RCN + 6H = RCH3 + NH3.

After several experiments it has been found that the following method is most suitable for the maximum yield: Five cc. of the nitrile are diluted with 75 cc. of absolute alcohol. Five grams of freshly cut sodium are introduced into a 500 cc. flask fitted with an inclined reflux condenser and a tap funnel. The mixture is added in portions of 5 cc. at a time and the flask is heated by means of a liquid paraffin bath at temperatures between 50C and 60C. After four such additions 5 cc. of absolute alcohol are to be added and the amine evolved by distillation is absorbed in hydrochloric acid diluted with an equal bulk of water.
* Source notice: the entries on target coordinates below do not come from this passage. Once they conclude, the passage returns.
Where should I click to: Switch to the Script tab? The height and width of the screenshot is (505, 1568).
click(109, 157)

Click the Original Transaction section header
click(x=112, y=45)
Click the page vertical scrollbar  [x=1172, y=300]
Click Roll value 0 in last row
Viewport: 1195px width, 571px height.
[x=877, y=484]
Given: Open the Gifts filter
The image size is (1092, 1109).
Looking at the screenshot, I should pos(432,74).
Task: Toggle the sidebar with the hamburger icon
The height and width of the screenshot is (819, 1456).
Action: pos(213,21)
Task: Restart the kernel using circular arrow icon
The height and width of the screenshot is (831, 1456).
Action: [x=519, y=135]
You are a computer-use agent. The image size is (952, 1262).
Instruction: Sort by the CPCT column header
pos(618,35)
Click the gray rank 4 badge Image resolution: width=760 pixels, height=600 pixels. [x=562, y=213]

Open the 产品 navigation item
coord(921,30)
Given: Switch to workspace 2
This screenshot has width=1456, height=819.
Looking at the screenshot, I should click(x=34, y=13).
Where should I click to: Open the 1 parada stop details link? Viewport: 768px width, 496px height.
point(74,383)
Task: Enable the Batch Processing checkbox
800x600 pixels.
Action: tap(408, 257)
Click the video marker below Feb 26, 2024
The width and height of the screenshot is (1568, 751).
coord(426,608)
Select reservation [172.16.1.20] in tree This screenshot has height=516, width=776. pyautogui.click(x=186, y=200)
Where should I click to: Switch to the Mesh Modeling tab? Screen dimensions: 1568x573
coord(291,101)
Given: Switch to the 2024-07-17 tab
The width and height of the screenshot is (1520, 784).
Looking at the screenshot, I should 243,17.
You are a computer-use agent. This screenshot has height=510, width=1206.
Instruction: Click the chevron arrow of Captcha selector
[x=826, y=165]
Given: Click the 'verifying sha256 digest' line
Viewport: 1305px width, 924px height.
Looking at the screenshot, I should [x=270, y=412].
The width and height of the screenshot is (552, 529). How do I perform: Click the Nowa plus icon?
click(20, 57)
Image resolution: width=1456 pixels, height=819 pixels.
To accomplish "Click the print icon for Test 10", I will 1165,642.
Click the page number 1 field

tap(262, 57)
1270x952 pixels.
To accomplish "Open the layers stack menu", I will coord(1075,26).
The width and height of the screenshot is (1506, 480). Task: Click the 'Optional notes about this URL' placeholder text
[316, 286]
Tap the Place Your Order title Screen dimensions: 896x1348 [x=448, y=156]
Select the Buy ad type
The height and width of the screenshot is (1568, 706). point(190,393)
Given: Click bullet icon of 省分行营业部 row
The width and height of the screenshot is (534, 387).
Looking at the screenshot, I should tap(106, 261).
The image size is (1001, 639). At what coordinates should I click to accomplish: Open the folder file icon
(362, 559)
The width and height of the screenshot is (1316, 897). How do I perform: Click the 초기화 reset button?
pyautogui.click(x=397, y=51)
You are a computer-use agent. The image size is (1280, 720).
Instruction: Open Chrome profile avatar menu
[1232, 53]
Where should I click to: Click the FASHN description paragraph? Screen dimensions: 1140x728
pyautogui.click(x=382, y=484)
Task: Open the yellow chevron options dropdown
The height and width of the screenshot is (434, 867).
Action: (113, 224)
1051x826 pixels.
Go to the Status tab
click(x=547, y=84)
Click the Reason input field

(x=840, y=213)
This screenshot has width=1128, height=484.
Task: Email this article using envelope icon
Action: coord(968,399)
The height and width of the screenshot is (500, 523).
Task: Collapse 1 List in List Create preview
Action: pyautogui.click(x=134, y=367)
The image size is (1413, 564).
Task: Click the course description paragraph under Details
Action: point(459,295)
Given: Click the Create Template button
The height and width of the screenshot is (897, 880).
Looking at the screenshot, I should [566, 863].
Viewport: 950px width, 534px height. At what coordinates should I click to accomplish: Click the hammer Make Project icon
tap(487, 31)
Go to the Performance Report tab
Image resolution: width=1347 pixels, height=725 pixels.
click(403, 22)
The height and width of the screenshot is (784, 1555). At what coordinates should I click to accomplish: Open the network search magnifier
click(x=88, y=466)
When all of the mixture has been added, sufficient alcohol is next poured in so that a layer remains above the surface of the solid sodium ethoxide in the flask. When the evolution of hydrogen practically ceases some more alcohol is added and the flask is heated up to the neck on a water bath, taking off the condenser and directly connecting the flask with the absorbing bottles containing acid. Heating is continued as long as any alkaline vapor comes off. If all the alcohol is distilled and yet some amine remains in the flask, more alcohol is to be added and distilled. By evaporating the acid solution on a water bath the crude amine hydrochloride is obtained, which is then extracted with a mixture of 15 cc. of absolute alcohol and 10 cc. water free ether. Thus pure amine hydrochloride is obtained, free from any ammonium chloride, as salammoniac is insoluble in the above menstruum, especially when the amine hydrochloride is present in excess.(7) Some typical results are given below:

Alkyl Cyanide : Nitrile cc. : Alcohol cc. : Amine HCl g. : NH3Cl g. : Theory Amine g.
Methyl cyanide : 5 : 50  : 3.8  : 0.63 : 7.9
Methyl cyanide : 5 : 75  : 7.6  : 0.0  : 7.9
Methyl cyanide : 5 : 100 : 7.58 : 0.0  : 7.9
Ethyl cyanide  : 5 : 50  : 4.36 : 0.5  : 7.0
Ethyl cyanide  : 5 : 75  : 6.4  : 0.07 : 7.0
Propyl cyanide : 5 : 75  : 6.1  : 0.03 : 6.3
Propyl cyanide : 5 : 100 : 6.0  : 0.06 : 6.3

1. Ann., 121, 229.
2. Ibd., 144, 139.
3. Ber., 19, 1783.
4. Ray and Rakshit, Trans. Chem. Soc., 99, 1471, 101, 141.
5. Frankland and Kolbe, Ann., 65, 281.
6. Chem. Soc. Abs., 1889, 114.
7. Winkler, Ann., 93, 324; Ray and Rakshit, J. Chem. Soc., 99, 1471.